Becas Chile: ¿Qué hace Chile para aprovechar a quienes forma?

Hace pocos días se publicó una nota de Jaime Troncoso R. en el medio Ex-Ante, titulada "Becas Chile: Quiroz denuncia deuda de hasta US$150 millones de estudiantes que obtuvieron el beneficio". En el escrito se menciona el concepto de fraude al Fisco, acuñado por el ministro de Hacienda para referirse al incumplimiento de la retribución.

No voy a referirme a las cifras mostradas en la nota ni al desafortunado concepto de fraude al Fisco, pues ambos requieren un análisis más extenso.

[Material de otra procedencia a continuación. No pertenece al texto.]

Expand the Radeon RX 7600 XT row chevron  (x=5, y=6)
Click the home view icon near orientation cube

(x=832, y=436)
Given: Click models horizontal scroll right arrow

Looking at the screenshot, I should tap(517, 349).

El problema de fondo del programa Becas Chile, que financia estudios de postgrado en el extranjero, es que la retribución no está contemplada en sus bases. En su lugar, se considera el retorno del beneficiario al país como el único resultado de la beca. O sea, es un programa de inversión en capital humano avanzado que no contempla ningún mecanismo para medir el resultado de la inversión.

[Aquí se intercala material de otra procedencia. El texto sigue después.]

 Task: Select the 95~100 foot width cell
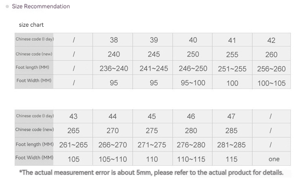(193, 83)
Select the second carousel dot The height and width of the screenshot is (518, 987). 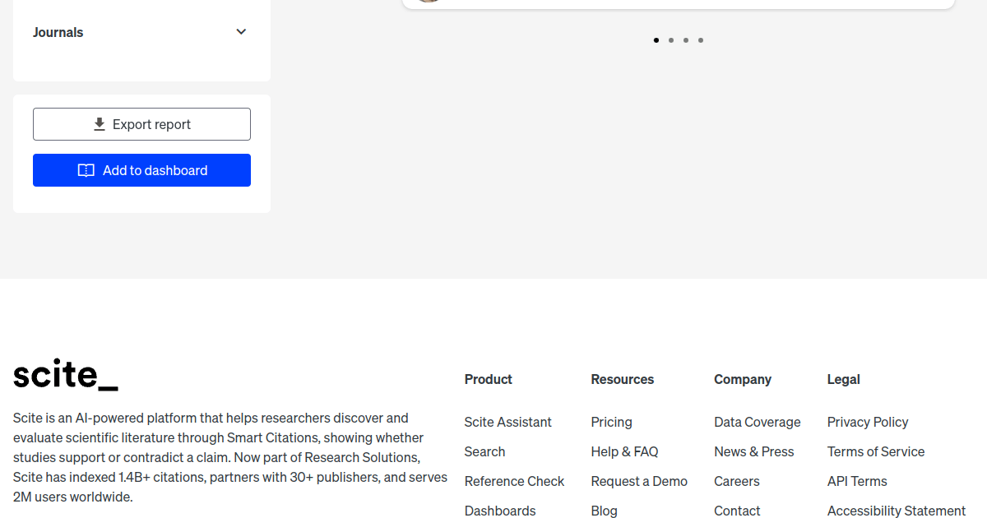tap(670, 39)
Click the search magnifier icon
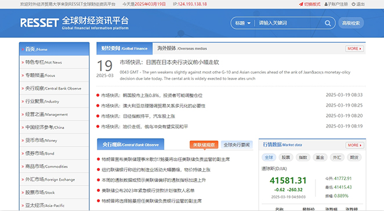Image resolution: width=384 pixels, height=211 pixels. click(x=327, y=23)
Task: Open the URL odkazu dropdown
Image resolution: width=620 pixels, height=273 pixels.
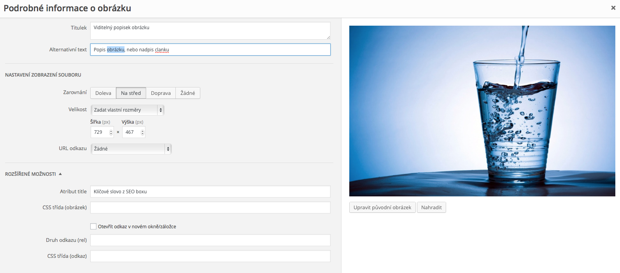Action: point(131,149)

Para explicar este problema, es posible recurrir a un ejemplo que, si bien extremo, resulta muy clarificador: cuatro personas son becadas para cursar un programa de doctorado en el extranjero. Todas obtienen su grado académico y tres vuelven a Chile. Una encuentra trabajo en el área de estudios, otra en un área totalmente alejada de la que es especialista y la tercera no encuentra trabajo. Podríamos decir que una aporta el 100%, la otra el 50% y la última el 0%.

Al cabo de algunos años de vivir en el país, el Estado considera que las tres personas han cumplido por igual, pues cumplen el requisito de residencia en Chile.

La cuarta persona, al no encontrar posibilidades laborales en el país, se queda en el extranjero, donde sí las encontró. Realiza investigaciones relacionadas con Chile; incluso ha obtenido fondos internacionales para contribuir a Chile.

A esta cuarta persona, el programa Becas Chile le ha cerrado la puerta a la hora de proponer que la condición de retorno sea homologada, por lo que se ha denominado "retribución efectiva", en la que los datos verificables de un verdadero aporte al país son desestimados por la autoridad.

O sea, la cuarta persona aporta al menos tanto como la primera y, definitivamente, más que la segunda y la tercera. Pero quienes han ostentado la administración del programa Becas Chile en los últimos 10 años han decidido que no se debe considerar ningún tipo de aporte o retribución, y con la tozudez de un niño malcriado, se han apegado a la letra del reglamento y, de paso, han estigmatizado a la cuarta persona con injustos adjetivos, y ahora incluso, se abre la puerta a su persecución legal por no vivir en Chile.

Por supuesto, el problema contiene otras complejidades y muchísimas otras variables, como, por ejemplo, que los becados en artes también forman parte de este programa, aun cuando la investigación no necesariamente es el producto del artista; la oferta laboral nacional que no alcanza a absorber la demanda; el muy bajo presupuesto para investigación y desarrollo, que se traduce en la reducción sostenida de plazas laborales y la inentendible obsesión de autoridades anteriores por mejorar el número de investigadores por habitante para mejorar en algo el índice de Chile en la OCDE, aun cuando esto signifique tener viviendo en chile a un contingente de pensadores cesantes o destinando su tiempo a otras labores sin que se aproveche de manera efectiva y eficiente sus conocimientos.

Los becarios creen que el sistema es injusto no sólo para ellos, sino también para el país. Es por eso que han acudido a las autoridades de los dos últimos gobiernos (Piñera II y Boric) proponiendo cambiar el concepto de "retorno" por "Retribución Efectiva", donde tanto los que vuelven a Chile y se insertan laboralmente, los que vuelven y les cuesta la reinserción. Y quienes, por diversas razones, no vuelven a Chile, sean medidos con varas diferenciadas, en tanto el aporte que hacen al país, y de esa manera se reconozca su labor y, de paso, se pueda medir el retorno de la inversión, sin que necesariamente esto signifique el retorno de la persona.

Finalmente, un grupo de investigadores asociados han ya golpeado la puerta del Ministerio de Ciencias para informar a la actual autoridad de las propuestas, las que además de ser técnicas y destinadas a mejorar tanto el diseño como la gestión del programa Becas Chile, también están llenas de entusiasmo y ganas de retribuir a Chile con experiencia, transferencia y creación de conocimiento, inserción internacional y generación de redes de colaboración mutua para el bien del desarrollo científico, humanista y artístico de Chile.